In essence though, this means that decoding looks a lot like what an interpreter does. So in a way, even a file such as a JPEG image, a PDF document or a ZIP archive is a kind of executable too. This explains why there are often security exploits that revolve around specially crafted or malformed data files.

A big part of forensics is getting as broad a view as possible of all the evidence in a case. Especially in digital forensics, a lot of work comes down to analyzing large amounts of binary data that might be relevant to a case. To this end, tools are used to parse files, collect traces and assemble models and relationships.

Sometimes this comes down to just indexing all the names in a bunch of documents, but in larger cases entire social and messaging graphs may need to be reconstructed. And not just from the top-level messages visible in their respective apps, but from the locally stored copies of databases, including their temporary files or even transaction logs. This includes dealing with files that have been truncated, partially overwritten or otherwise broken. But much more interestingly, when you attempt to parse these files you get a view of the evolution of the developing organization.

File formats are a mess

File format specifications are rarely created and then never touched again. Instead, they evolve as new types of data are added and existing records are extended or changed. For example, some of the older record types in serialized files will contain non-y2k compliant timestamps, while newer ones will take extra space to handle this. This shows you how the developers chose to deal with it: whether they rewrote everything or just changed things going forward, opting to just assume all the old-style timestamps were from the previous millennium.

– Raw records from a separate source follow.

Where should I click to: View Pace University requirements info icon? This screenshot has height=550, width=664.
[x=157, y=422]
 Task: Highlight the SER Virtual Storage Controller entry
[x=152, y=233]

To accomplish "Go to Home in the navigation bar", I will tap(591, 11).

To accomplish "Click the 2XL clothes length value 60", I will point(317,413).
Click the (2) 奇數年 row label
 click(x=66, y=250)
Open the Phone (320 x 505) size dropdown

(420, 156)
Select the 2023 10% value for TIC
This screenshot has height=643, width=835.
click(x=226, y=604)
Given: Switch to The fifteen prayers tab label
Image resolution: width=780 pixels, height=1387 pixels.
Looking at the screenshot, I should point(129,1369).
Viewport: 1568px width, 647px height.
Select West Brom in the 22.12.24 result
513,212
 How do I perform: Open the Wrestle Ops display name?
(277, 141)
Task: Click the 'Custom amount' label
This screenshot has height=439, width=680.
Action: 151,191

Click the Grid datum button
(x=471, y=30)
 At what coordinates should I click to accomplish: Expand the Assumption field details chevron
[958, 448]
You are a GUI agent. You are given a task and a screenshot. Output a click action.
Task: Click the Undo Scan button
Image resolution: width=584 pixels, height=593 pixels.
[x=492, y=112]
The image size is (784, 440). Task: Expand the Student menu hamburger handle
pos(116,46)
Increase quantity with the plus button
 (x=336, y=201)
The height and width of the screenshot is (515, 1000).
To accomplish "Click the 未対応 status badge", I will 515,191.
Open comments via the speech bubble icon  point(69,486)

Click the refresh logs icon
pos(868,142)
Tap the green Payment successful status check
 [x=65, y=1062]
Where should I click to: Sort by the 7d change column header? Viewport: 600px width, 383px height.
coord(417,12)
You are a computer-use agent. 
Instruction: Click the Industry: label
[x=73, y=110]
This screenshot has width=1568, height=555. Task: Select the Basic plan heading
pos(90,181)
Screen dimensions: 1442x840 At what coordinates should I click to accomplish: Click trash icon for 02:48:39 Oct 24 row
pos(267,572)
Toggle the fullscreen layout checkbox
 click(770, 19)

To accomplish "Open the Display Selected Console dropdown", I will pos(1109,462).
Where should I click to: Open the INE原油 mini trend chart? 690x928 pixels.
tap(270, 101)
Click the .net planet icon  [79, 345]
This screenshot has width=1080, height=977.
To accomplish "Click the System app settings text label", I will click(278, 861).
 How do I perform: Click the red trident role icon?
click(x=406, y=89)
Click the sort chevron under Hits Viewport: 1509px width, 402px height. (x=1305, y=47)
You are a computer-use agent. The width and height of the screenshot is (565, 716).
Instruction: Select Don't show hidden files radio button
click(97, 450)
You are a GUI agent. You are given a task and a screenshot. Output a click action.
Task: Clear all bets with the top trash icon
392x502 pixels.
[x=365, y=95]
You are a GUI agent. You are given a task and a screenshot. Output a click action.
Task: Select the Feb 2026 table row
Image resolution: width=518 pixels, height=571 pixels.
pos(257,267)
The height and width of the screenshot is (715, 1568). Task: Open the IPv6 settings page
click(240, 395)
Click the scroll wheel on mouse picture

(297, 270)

It’s also possible to discern trends in software engineering through the evolution of these long-existing file formats. The older parts of the specification might use some clever type of string to represent text, such as a string value preceded by a fixed amount of bytes to denote the size. Then at some point, usually when the application goes international, these strings may support either 8-bit ASCII or some fixed 16-bit UNICODE-like type, or both. But in later situations the developers may opt to make the parsing easier and just assign fixed sizes to the locations where strings are stored, marking unused data with zeroes. And eventually everything turns into UTF-8, or at least something resembling it.

But the specification is only half the story. It’s almost impossible to find an implementation of any non-trivial file format, either a writer or reader, that entirely adheres to every corner of the specification. So specifications are usually a mess of legacy bolted onto many good and bad ideas, while the actual implementations are similarly constructed. Where does this leave you as a developer trying to parse a file?

Every opportunity is also a risk

This might seem like a gold mine for digital forensics, but in practice it just creates headaches through many exceptions in parser code. And endless combinations of if/else-constructs in code dealing with external inputs is the perfect place to find ways to compromise a system. This doesn’t matter for digital forensics, since these tools should only look at dead systems in sealed off environments. But how does this relate to all the binary data files that get moved around on the internet all day and parsed by software?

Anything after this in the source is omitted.